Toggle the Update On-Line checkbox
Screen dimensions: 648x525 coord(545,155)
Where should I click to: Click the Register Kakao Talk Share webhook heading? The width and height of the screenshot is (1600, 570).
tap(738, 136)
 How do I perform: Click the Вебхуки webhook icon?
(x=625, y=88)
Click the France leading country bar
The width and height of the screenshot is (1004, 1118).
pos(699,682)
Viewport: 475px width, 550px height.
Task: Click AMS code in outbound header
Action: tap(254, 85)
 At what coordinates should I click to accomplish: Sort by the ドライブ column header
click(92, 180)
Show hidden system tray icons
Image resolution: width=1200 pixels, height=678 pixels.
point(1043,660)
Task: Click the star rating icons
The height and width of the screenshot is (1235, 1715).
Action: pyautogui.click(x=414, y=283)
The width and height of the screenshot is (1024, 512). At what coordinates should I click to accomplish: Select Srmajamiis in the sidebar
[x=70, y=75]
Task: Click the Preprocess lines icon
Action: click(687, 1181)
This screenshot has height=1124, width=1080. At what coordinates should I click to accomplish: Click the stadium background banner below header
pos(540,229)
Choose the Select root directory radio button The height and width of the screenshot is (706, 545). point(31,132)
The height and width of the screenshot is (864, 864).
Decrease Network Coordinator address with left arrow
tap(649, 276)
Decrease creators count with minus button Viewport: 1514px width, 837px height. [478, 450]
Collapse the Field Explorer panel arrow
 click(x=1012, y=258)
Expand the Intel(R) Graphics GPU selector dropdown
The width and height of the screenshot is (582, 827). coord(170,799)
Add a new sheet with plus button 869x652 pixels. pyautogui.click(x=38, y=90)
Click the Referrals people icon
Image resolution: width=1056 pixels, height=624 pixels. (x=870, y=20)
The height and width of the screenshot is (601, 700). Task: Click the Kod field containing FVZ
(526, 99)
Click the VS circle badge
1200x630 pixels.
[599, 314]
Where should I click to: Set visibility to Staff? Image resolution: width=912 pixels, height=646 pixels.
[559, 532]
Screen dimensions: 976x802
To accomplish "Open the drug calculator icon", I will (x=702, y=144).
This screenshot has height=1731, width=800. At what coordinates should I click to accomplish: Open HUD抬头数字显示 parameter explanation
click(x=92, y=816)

■ **PROMPT**: Only the lines from the one containing "Click the Referrals people icon" through the end of the listing should be copied, and they should be copied exactly.

■ **RESPONSE TO THIS EXERCISE**:
Click the Referrals people icon
Image resolution: width=1056 pixels, height=624 pixels. (x=870, y=20)
The height and width of the screenshot is (601, 700). Task: Click the Kod field containing FVZ
(526, 99)
Click the VS circle badge
1200x630 pixels.
[599, 314]
Where should I click to: Set visibility to Staff? Image resolution: width=912 pixels, height=646 pixels.
[559, 532]
Screen dimensions: 976x802
To accomplish "Open the drug calculator icon", I will (x=702, y=144).
This screenshot has height=1731, width=800. At what coordinates should I click to accomplish: Open HUD抬头数字显示 parameter explanation
click(x=92, y=816)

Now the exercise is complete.